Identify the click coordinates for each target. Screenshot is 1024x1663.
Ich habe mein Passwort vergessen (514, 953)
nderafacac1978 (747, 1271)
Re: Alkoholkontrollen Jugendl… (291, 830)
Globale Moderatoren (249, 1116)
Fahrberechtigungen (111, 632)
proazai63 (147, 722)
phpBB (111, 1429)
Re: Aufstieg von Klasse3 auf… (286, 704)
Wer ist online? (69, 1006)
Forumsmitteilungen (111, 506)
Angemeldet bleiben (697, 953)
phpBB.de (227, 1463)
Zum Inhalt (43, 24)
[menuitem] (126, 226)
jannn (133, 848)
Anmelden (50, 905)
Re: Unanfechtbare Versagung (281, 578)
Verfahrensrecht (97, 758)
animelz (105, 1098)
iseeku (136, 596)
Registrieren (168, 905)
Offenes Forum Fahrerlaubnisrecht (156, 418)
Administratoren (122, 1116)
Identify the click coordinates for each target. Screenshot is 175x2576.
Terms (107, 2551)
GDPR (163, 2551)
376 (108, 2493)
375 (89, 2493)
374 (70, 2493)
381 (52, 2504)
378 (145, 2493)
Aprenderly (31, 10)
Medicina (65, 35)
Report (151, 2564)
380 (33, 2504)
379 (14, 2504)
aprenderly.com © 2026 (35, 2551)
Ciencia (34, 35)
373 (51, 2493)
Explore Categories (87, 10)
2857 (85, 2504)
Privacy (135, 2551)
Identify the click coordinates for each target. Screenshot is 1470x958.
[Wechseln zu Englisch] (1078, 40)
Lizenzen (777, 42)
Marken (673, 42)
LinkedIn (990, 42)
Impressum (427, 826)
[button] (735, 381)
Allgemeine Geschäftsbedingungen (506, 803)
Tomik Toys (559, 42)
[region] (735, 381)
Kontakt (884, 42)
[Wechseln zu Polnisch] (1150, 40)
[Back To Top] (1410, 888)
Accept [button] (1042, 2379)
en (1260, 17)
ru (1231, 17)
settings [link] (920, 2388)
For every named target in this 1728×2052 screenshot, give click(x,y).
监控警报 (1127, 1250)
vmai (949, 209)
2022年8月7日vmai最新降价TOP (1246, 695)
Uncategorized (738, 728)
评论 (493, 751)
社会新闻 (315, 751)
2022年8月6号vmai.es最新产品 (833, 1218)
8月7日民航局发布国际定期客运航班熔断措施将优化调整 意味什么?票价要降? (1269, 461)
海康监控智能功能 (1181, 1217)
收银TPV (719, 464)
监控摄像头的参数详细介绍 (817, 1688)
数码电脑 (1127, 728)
____
What the task requires:
Repeat exactly, please, each line from the beginning of the data through the line with "Marken (673, 42)" in it, and only those lines.

Exercise solution:
Identify the click coordinates for each target. Screenshot is 1024x1663.
Ich habe mein Passwort vergessen (514, 953)
nderafacac1978 (747, 1271)
Re: Alkoholkontrollen Jugendl… (291, 830)
Globale Moderatoren (249, 1116)
Fahrberechtigungen (111, 632)
proazai63 (147, 722)
phpBB (111, 1429)
Re: Aufstieg von Klasse3 auf… (286, 704)
Wer ist online? (69, 1006)
Forumsmitteilungen (111, 506)
Angemeldet bleiben (697, 953)
phpBB.de (227, 1463)
Zum Inhalt (43, 24)
[menuitem] (126, 226)
jannn (133, 848)
Anmelden (50, 905)
Re: Unanfechtbare Versagung (281, 578)
Verfahrensrecht (97, 758)
animelz (105, 1098)
iseeku (136, 596)
Registrieren (168, 905)
Offenes Forum Fahrerlaubnisrecht (156, 418)
Administratoren (122, 1116)
Identify the click coordinates for each target. Screenshot is 175x2576.
Terms (107, 2551)
GDPR (163, 2551)
376 (108, 2493)
375 (89, 2493)
374 (70, 2493)
381 (52, 2504)
378 (145, 2493)
Aprenderly (31, 10)
Medicina (65, 35)
Report (151, 2564)
380 (33, 2504)
379 (14, 2504)
aprenderly.com © 2026 (35, 2551)
Ciencia (34, 35)
373 (51, 2493)
Explore Categories (87, 10)
2857 (85, 2504)
Privacy (135, 2551)
Identify the click coordinates for each target. Screenshot is 1470x958.
[Wechseln zu Englisch] (1078, 40)
Lizenzen (777, 42)
Marken (673, 42)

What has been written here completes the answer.